**Study questions**.
1) In the forum thread below, what engine does Bob Driver say LouNY suggested putting in a lawn mower chassis?
2) Translate this sentence from the forum thread below into Spanish: "Not me but it would be a fun ride"
3) Continue the forum thread titled "Is this One of You Guys?" from the point where it stops.

# Is this One of You Guys?



## Bob Driver (Nov 1, 2017)

Pogobill and I were pondering this question in a post earlier today.... Is this one of you guys? There seems to be a few of us on this Forum that may well fall into this category, and it would be nice to know for future reference.... 

Bat Crap Crazy with Mechanical Skills


----------



## LouNY (Dec 15, 2016)

Not me but it would be a fun ride


----------



## Bob Driver (Nov 1, 2017)

LouNY said:


> Not me but it would be a fun ride


This from a guy that just yesterday was suggesting putting a 1300 V4 Yamaha engine in a lawn mower chassis??? Come on Lou.... You were one of the first guys I suspected


----------



## HarveyW (Sep 15, 2014)

What is that engine?? It sure gets hot!!


----------



## Bob Driver (Nov 1, 2017)

HarveyW said:


> What is that engine?? It sure gets hot!!

**Information provided**.
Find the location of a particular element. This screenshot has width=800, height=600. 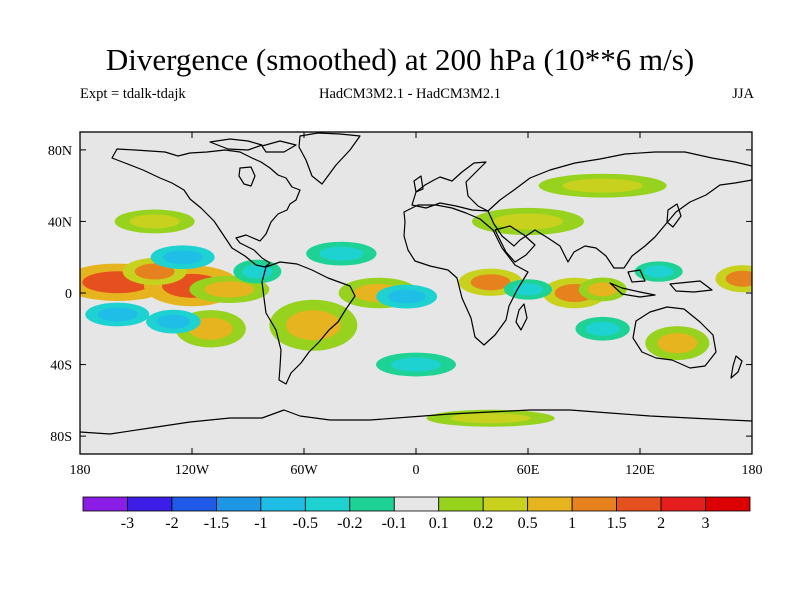

coast-indonesia is located at coordinates (661, 284).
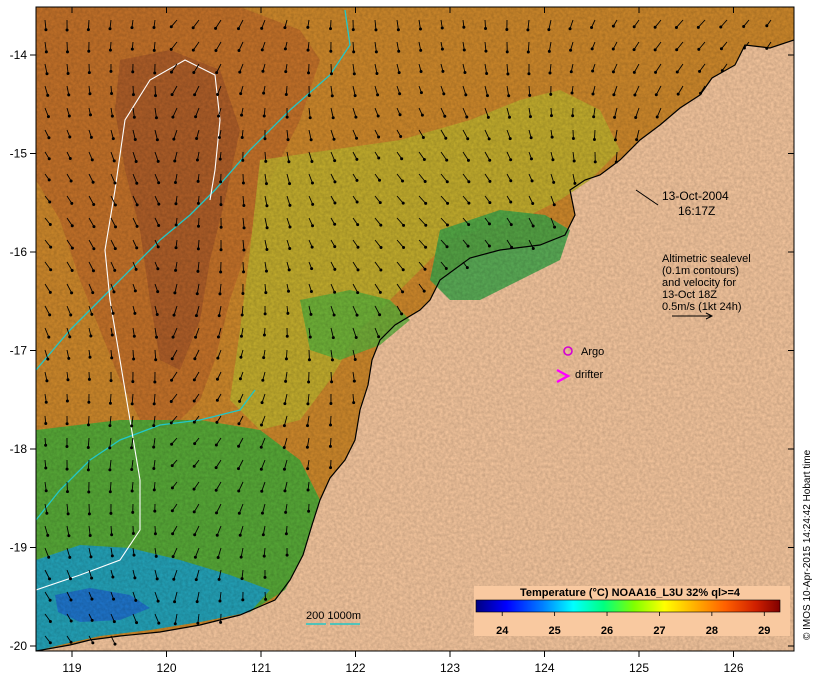  I want to click on drifter-label: drifter, so click(589, 375).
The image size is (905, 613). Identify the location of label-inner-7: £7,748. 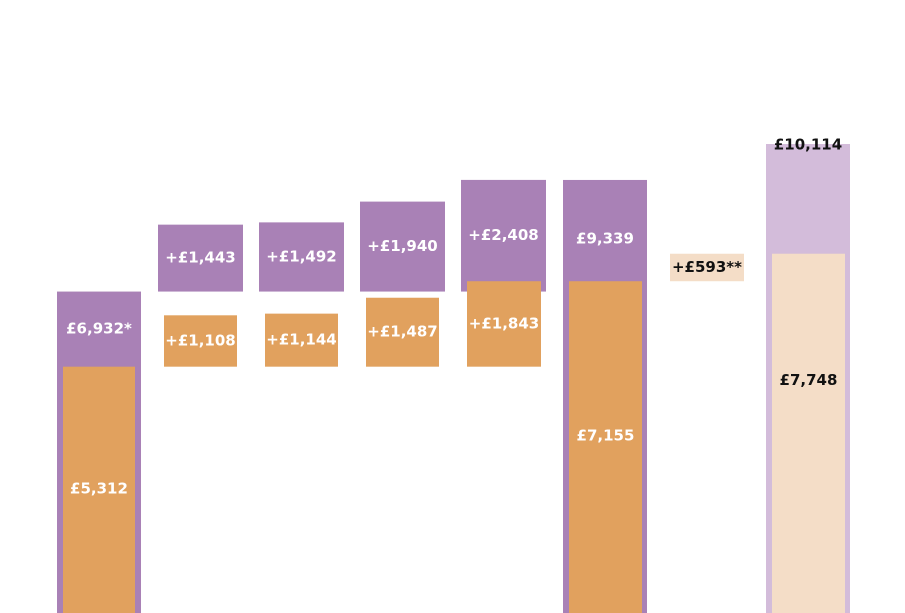
(809, 380).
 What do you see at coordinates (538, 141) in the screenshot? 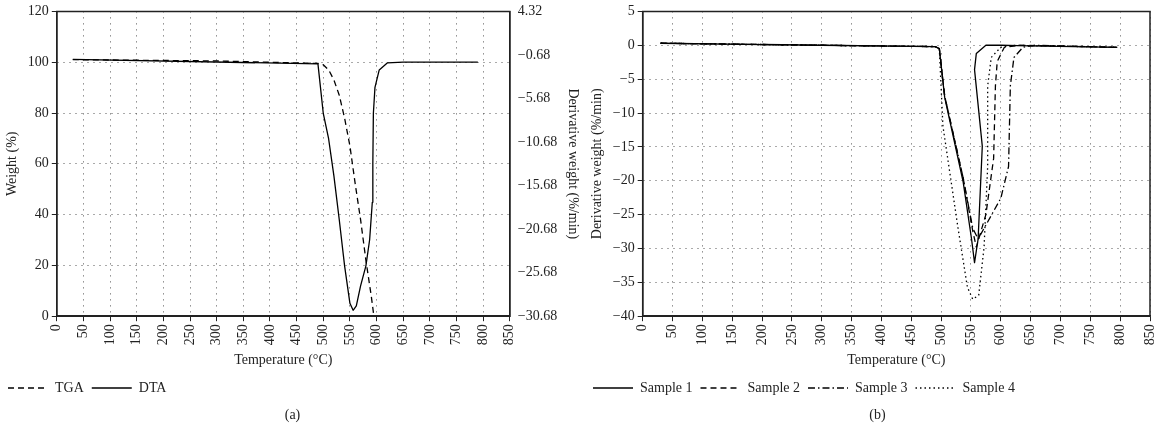
I see `y2-tick-label: −10.68` at bounding box center [538, 141].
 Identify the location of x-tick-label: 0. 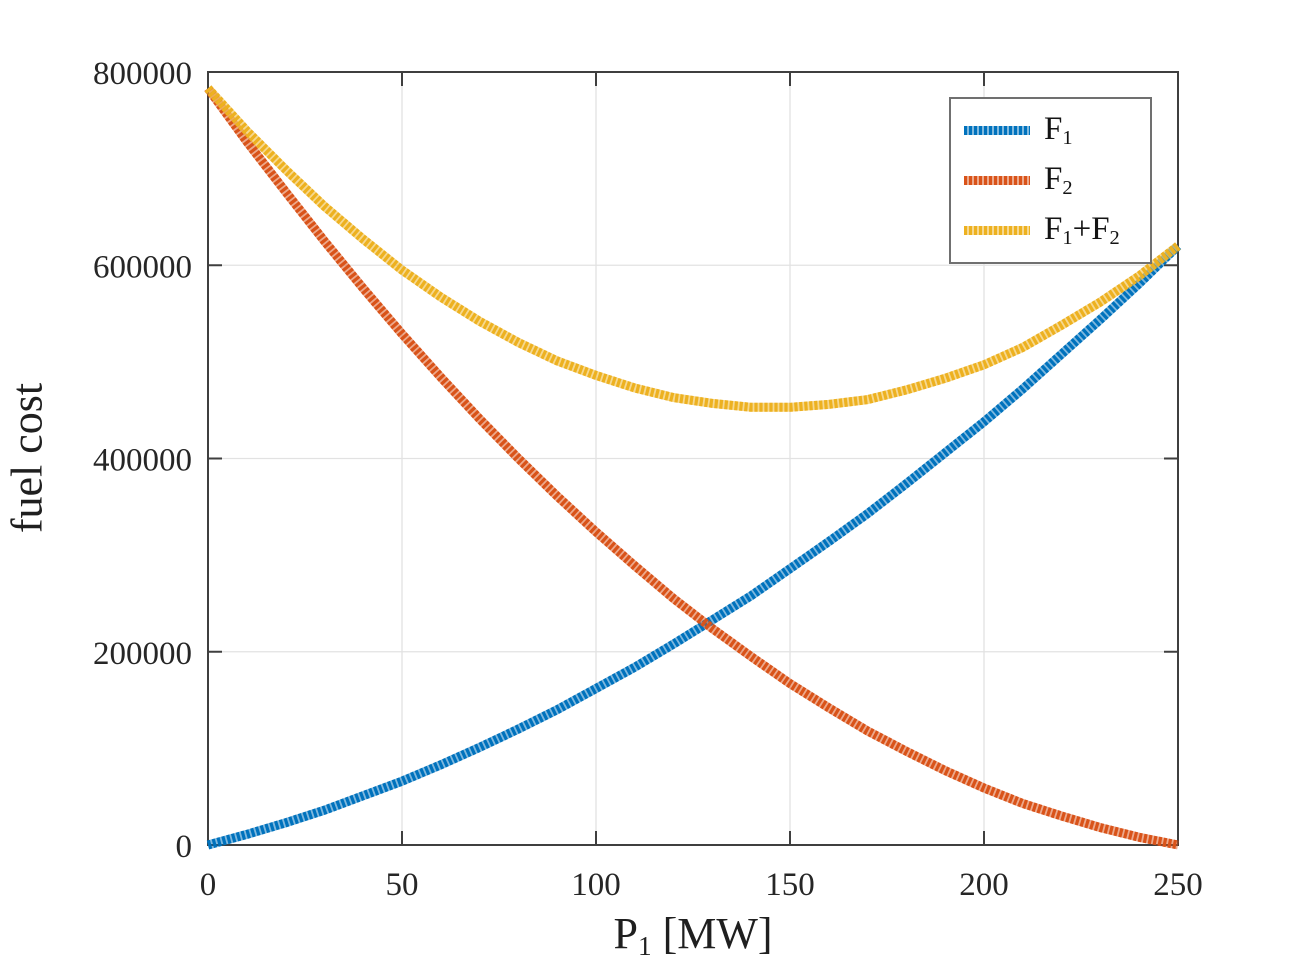
(208, 885).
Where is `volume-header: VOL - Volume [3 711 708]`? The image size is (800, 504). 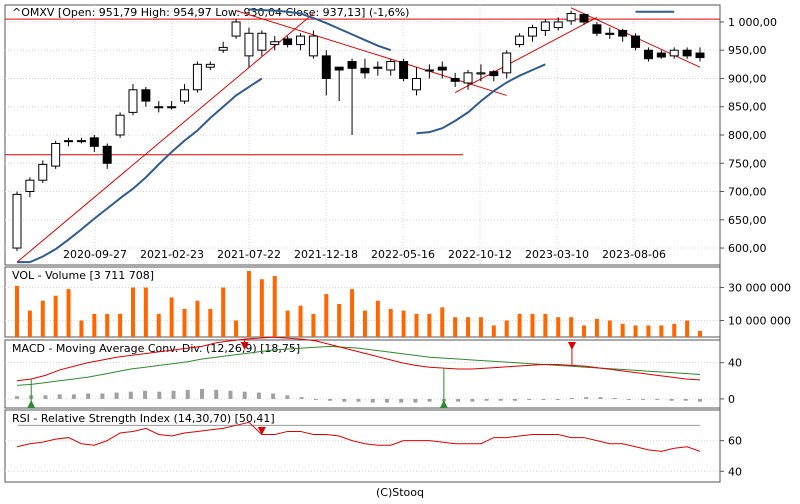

**Results in order**.
1) A 1300 V4 Yamaha engine.

2) Yo no, pero sería un paseo divertido.

3)
It gets hot!!..... That's what you noticed?? Did that mad scientist/crazed look in the guys eyes, or that pressurized fuel canister mounted 12" from that white hot engine not catch your attention???

Yep.... Now, I suspect you've also done "crazy" exactly like that before. Good to know, I'm officially adding you to the list I'm making


----------



## Bob Driver (Nov 1, 2017)

HarveyW said:


> What is that engine?? It sure gets hot!!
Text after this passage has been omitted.